Mapula qualified for the loans through a stated-income process, which offers less-rigorous verification of income than conventional loans, his attorney said. Though Mapula signed the loan application that was submitted to Long Beach Mortgage, his lawsuit says he learned later that it falsely claimed he was making almost $100,000 a year from two jobs and receiving an additional $16,800 a year in rental income. The application also said he had $19,700 in the bank, owned a $22,000 Acura and had $28,000 in furniture and personal property. Mapula said none of that was correct.

It’ll be interesting (and probably depressing) to see what happens next.


  1. I’ve been obsessed with the ‘housing bubble’ for a couple of years now. You correctly summarize the situation in the ‘hot’ markets.

    What amazes me is that lenders have also been handing out these types of loans to low-end homes in markets that aren’t appreciating much (like the suburbs of Austin, where I live).
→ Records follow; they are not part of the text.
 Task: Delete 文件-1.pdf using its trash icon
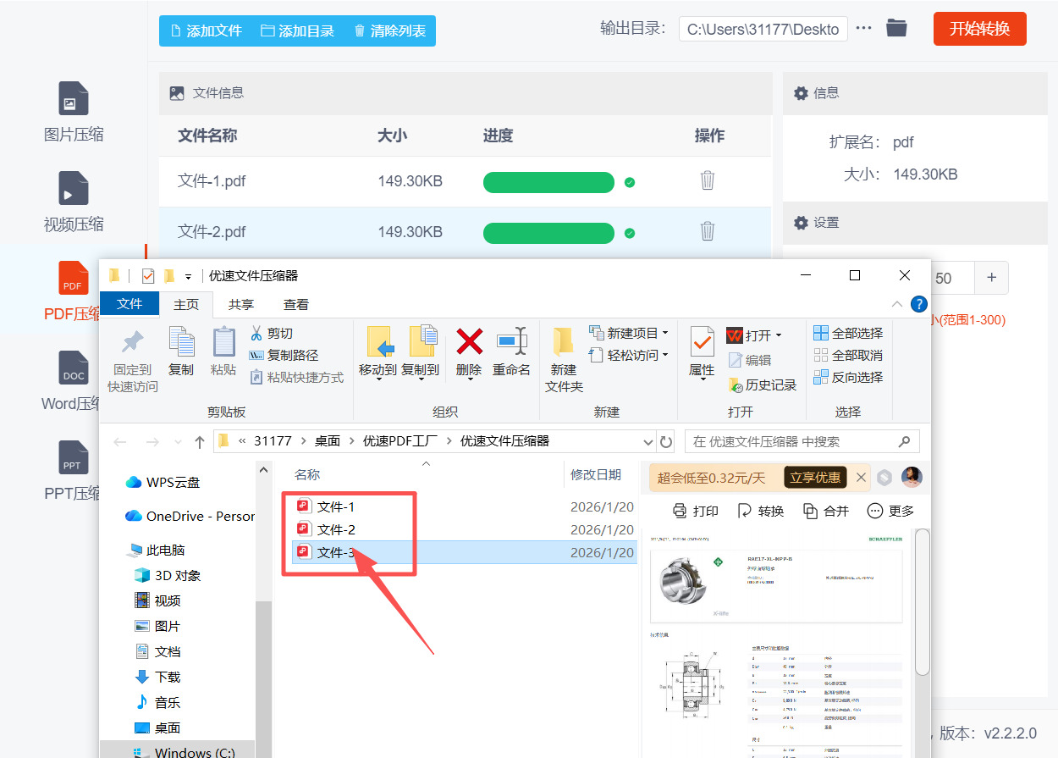[707, 181]
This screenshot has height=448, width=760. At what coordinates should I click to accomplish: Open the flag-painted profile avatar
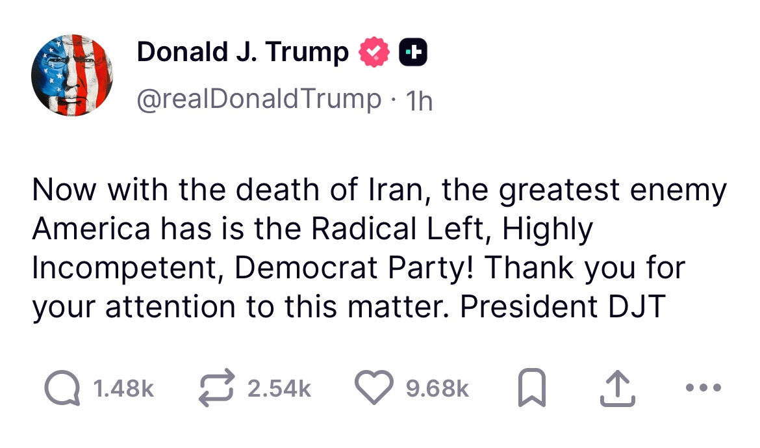(x=71, y=75)
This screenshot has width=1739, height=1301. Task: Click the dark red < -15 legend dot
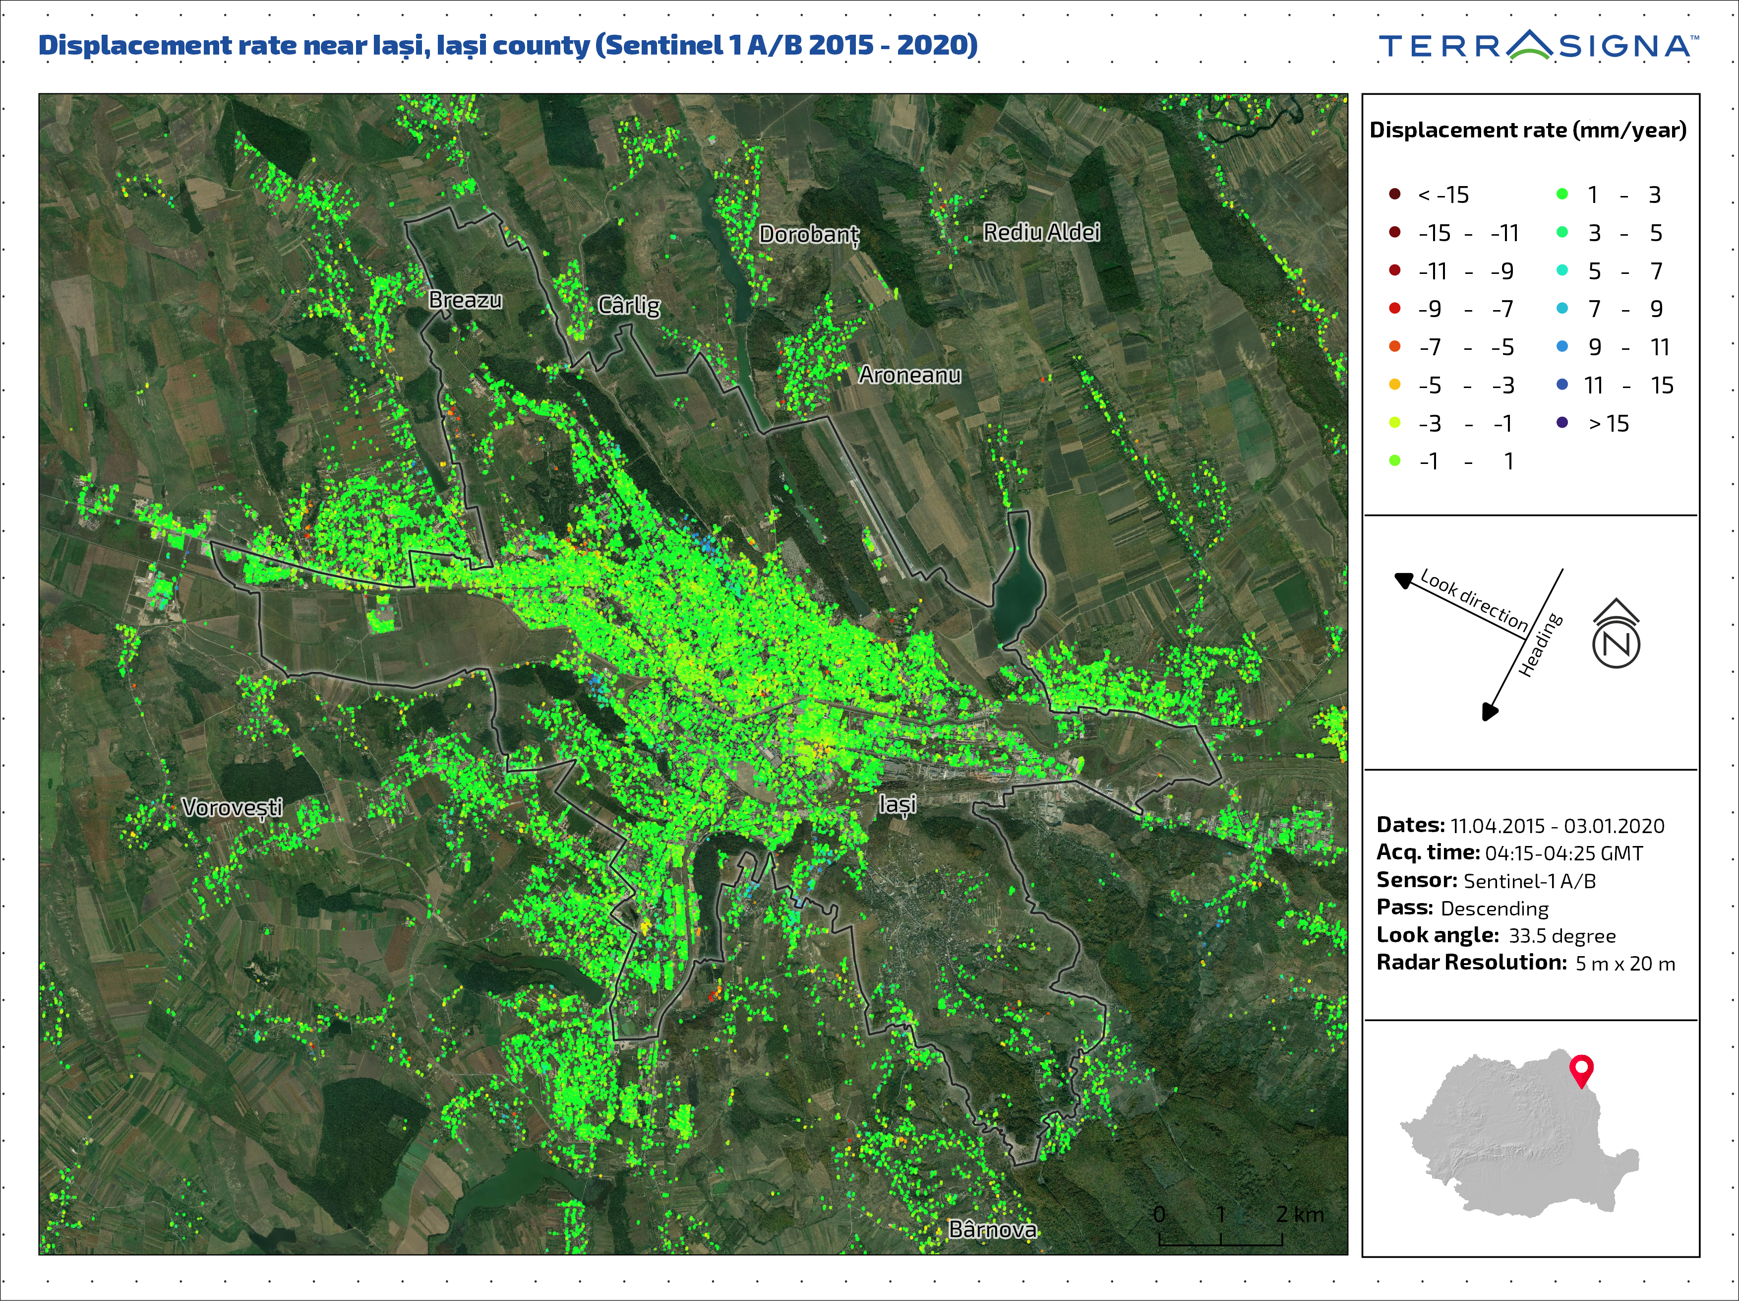(x=1395, y=194)
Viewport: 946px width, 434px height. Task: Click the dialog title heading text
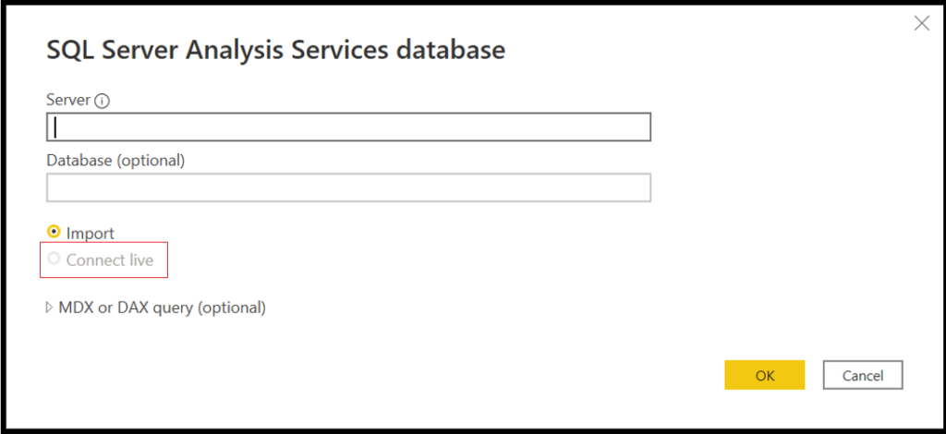coord(275,50)
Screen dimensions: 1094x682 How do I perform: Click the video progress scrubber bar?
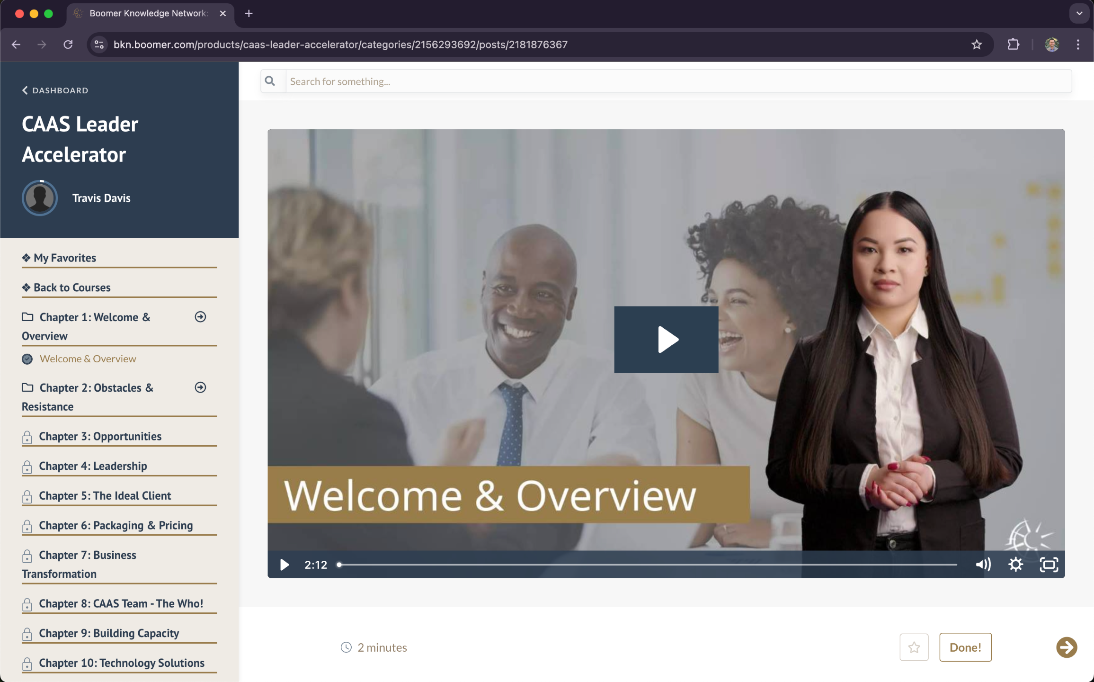point(647,565)
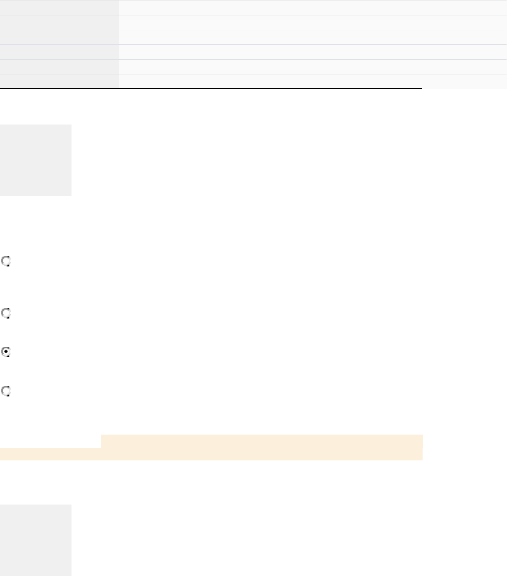
Task: Click the second-line start of the beige highlight
Action: pos(50,454)
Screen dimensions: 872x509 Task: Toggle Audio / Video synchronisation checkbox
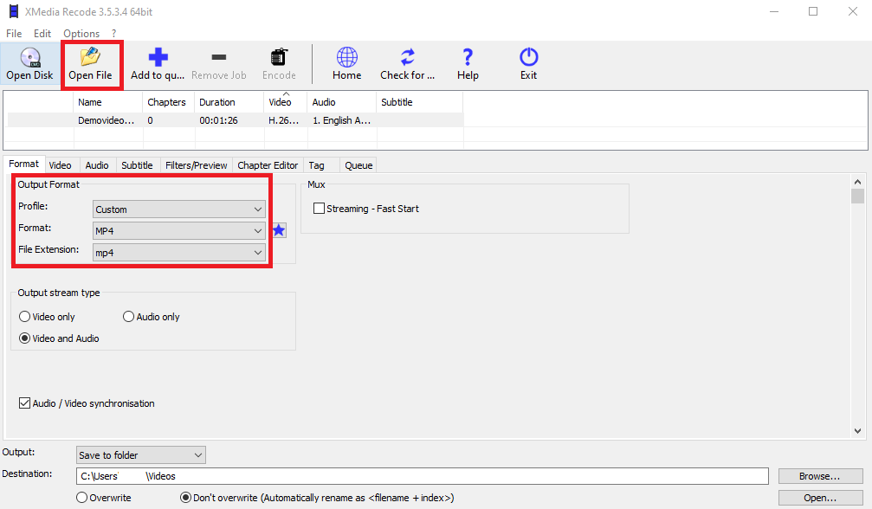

The people who take these loans don’t have any realistic options for refinancing or selling at a higher price when their monthly payment goes up a few years into the loan.

    The theory is that these buyers will have a higher income by the time their payment increases, but I’m skeptical of how often this works in practice. Of course, I’m skeptical of the whole situation.

  2. Today with the high cost of living,increased medical costs and in many cases families commune like living arrangements it seems to me someone should look into the possibility of developing a loan to serve this market.

    It seems something could said for quaiifing all members and combining their incomes of all of the occupants involved involved would enable the group to purchase something suitable for their needs as well as offering the lender a broader security base.